INPUT DATA >>
◇ ◇ ◇ ◇ ◇

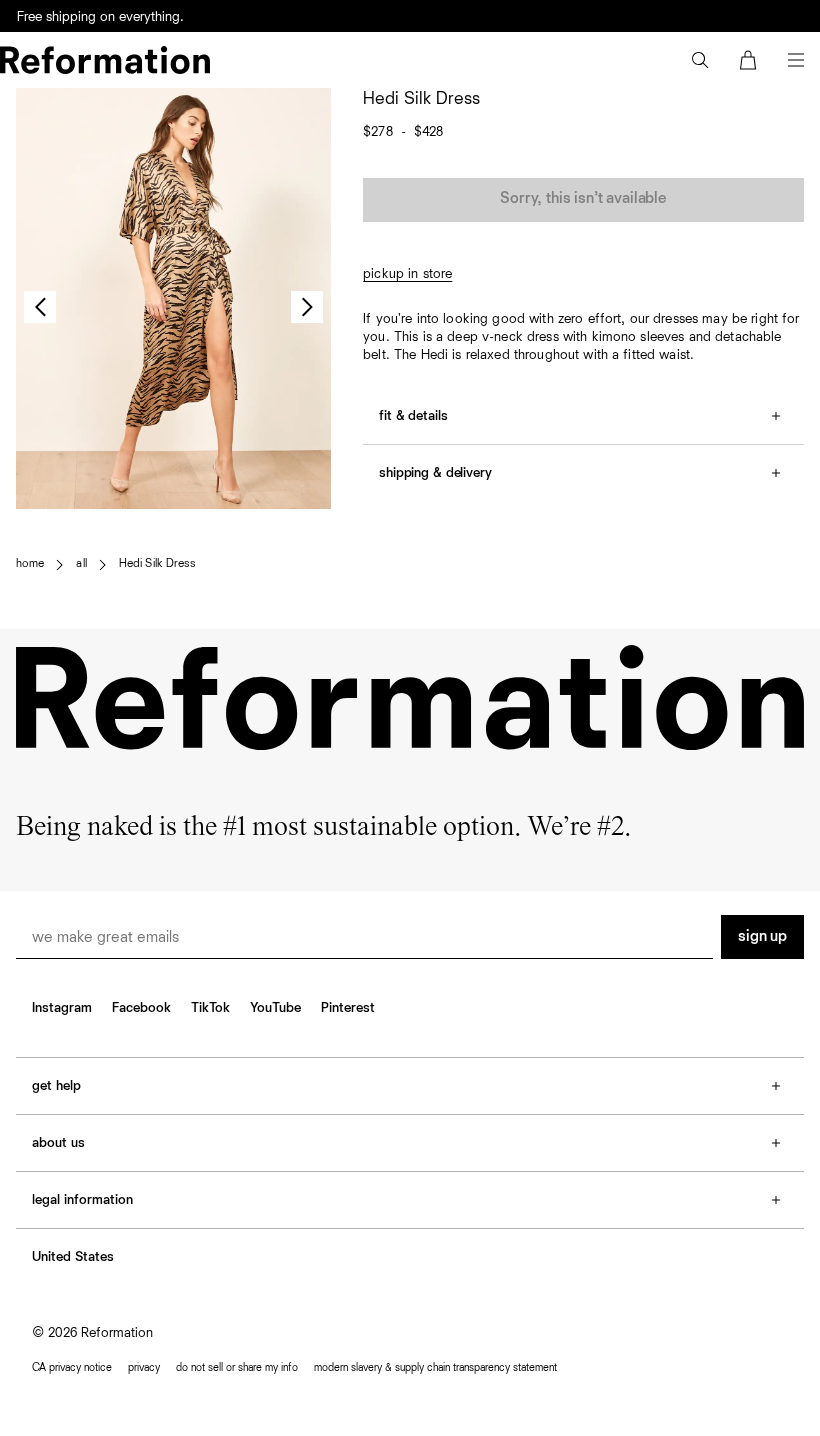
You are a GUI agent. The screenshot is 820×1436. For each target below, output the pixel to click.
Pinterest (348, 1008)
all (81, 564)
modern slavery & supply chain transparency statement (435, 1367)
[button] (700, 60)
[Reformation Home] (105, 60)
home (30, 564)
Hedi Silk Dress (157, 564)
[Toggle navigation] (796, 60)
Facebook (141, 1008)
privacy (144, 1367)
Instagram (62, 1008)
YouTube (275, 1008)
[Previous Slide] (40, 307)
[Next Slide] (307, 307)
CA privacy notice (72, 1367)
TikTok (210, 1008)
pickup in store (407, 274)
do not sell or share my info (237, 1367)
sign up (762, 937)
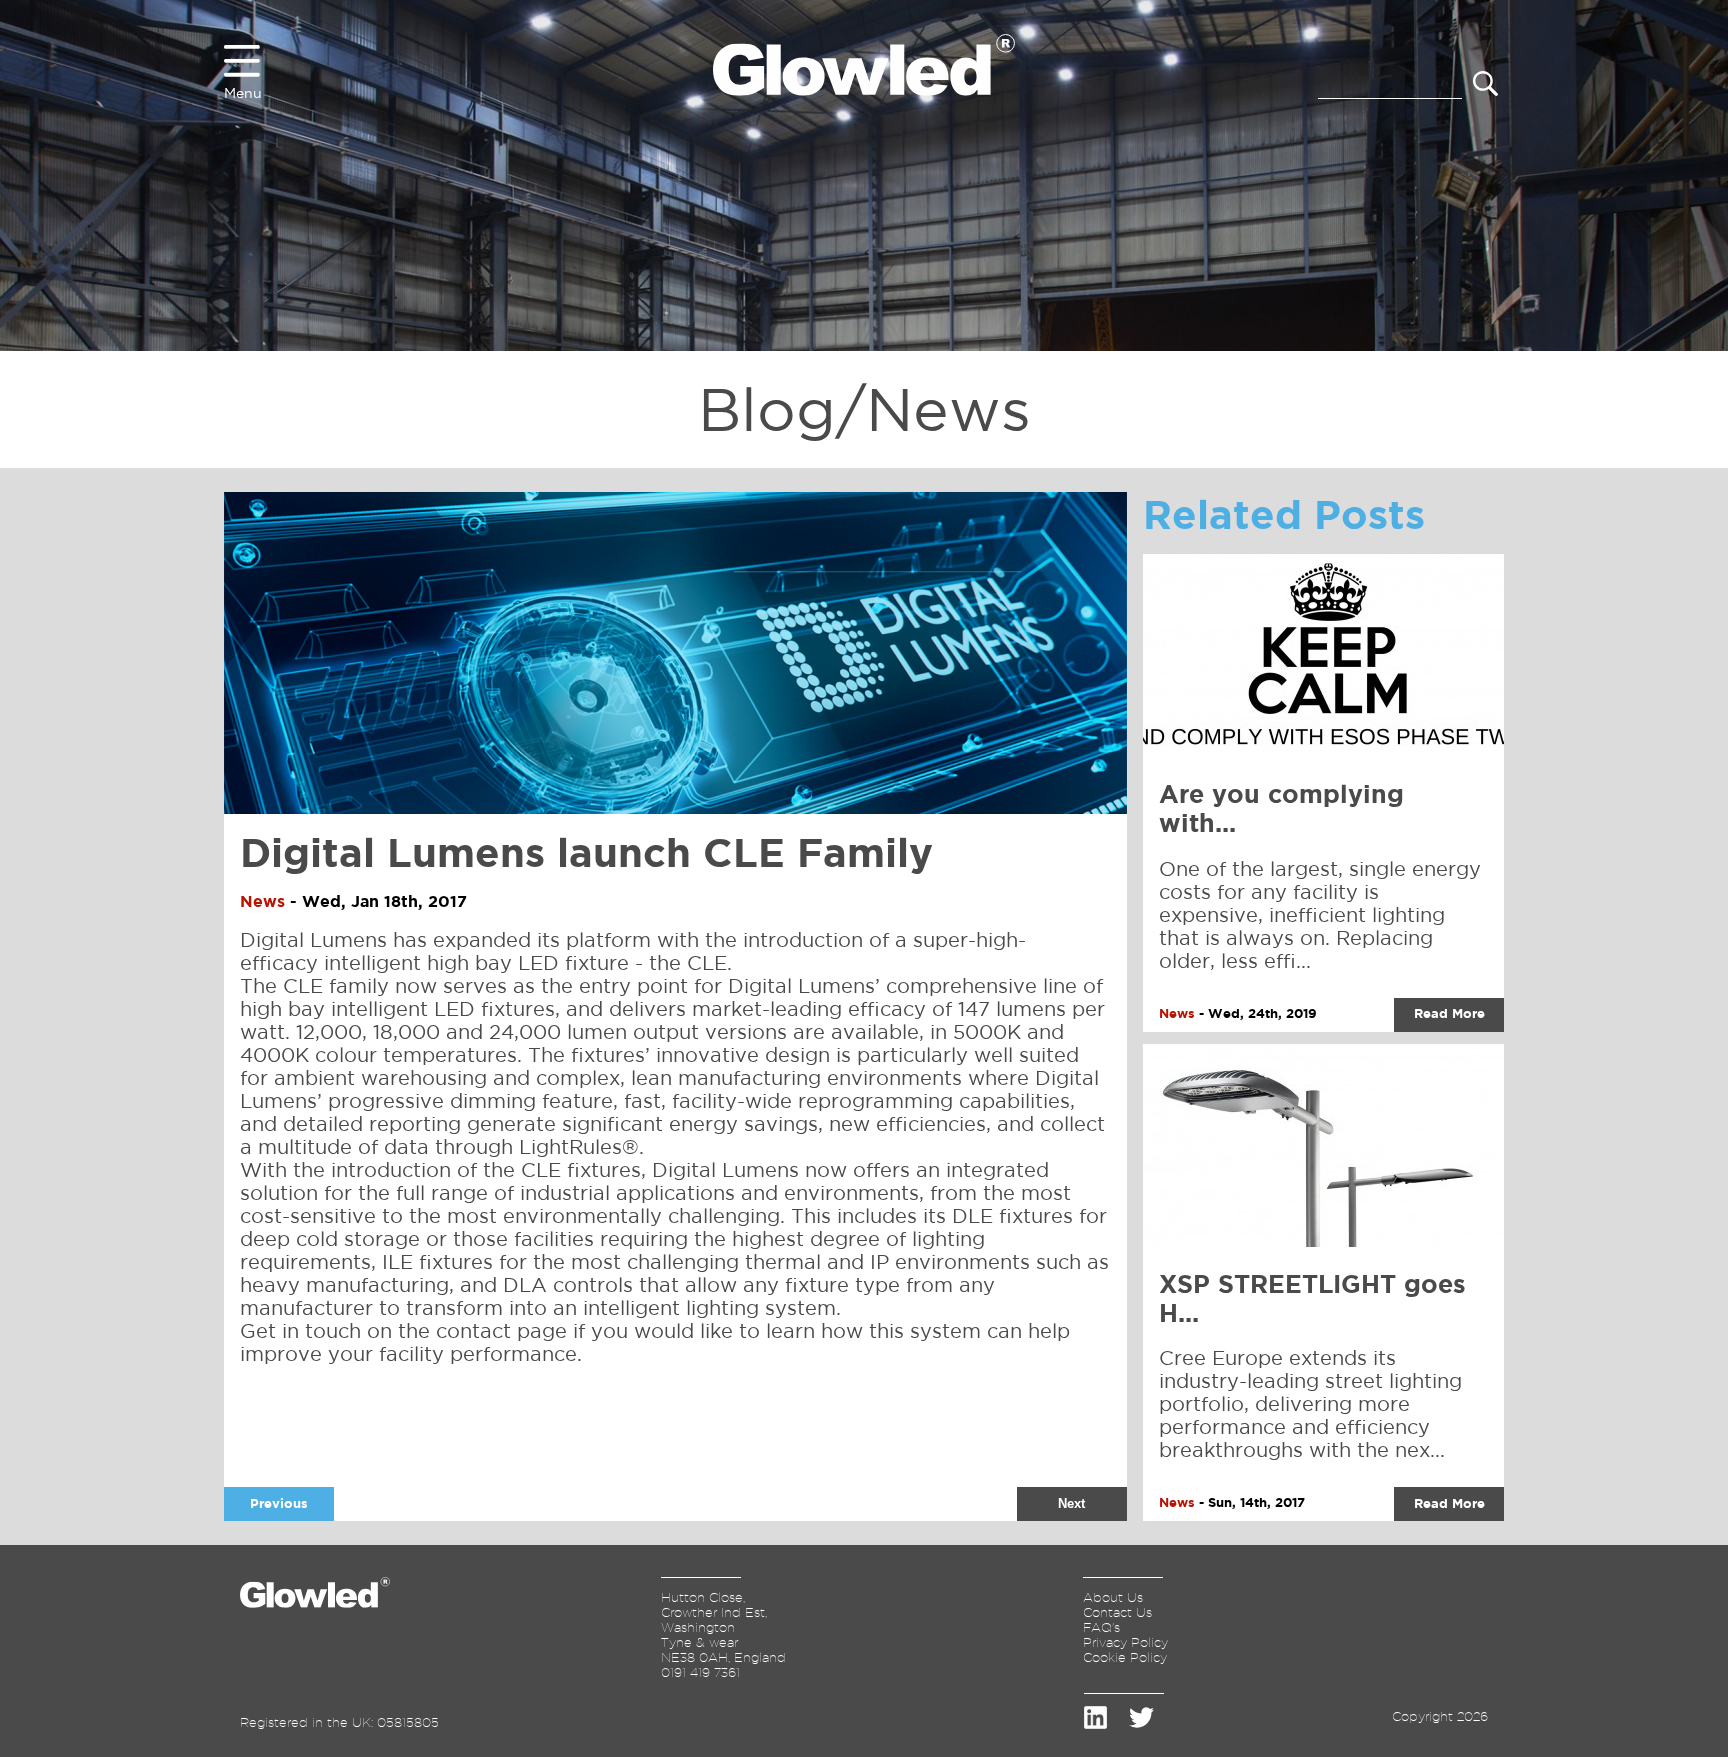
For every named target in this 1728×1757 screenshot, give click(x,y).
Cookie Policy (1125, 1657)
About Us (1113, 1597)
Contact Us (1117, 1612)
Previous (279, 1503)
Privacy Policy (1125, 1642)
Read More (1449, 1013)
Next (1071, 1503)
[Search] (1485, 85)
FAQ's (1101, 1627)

◇ ◇ ◇ ◇ ◇

WHAT THE TASK REQUIRES >>
State the number of lines above that include the word "target", and write nothing besides that number.

RESULT >>
2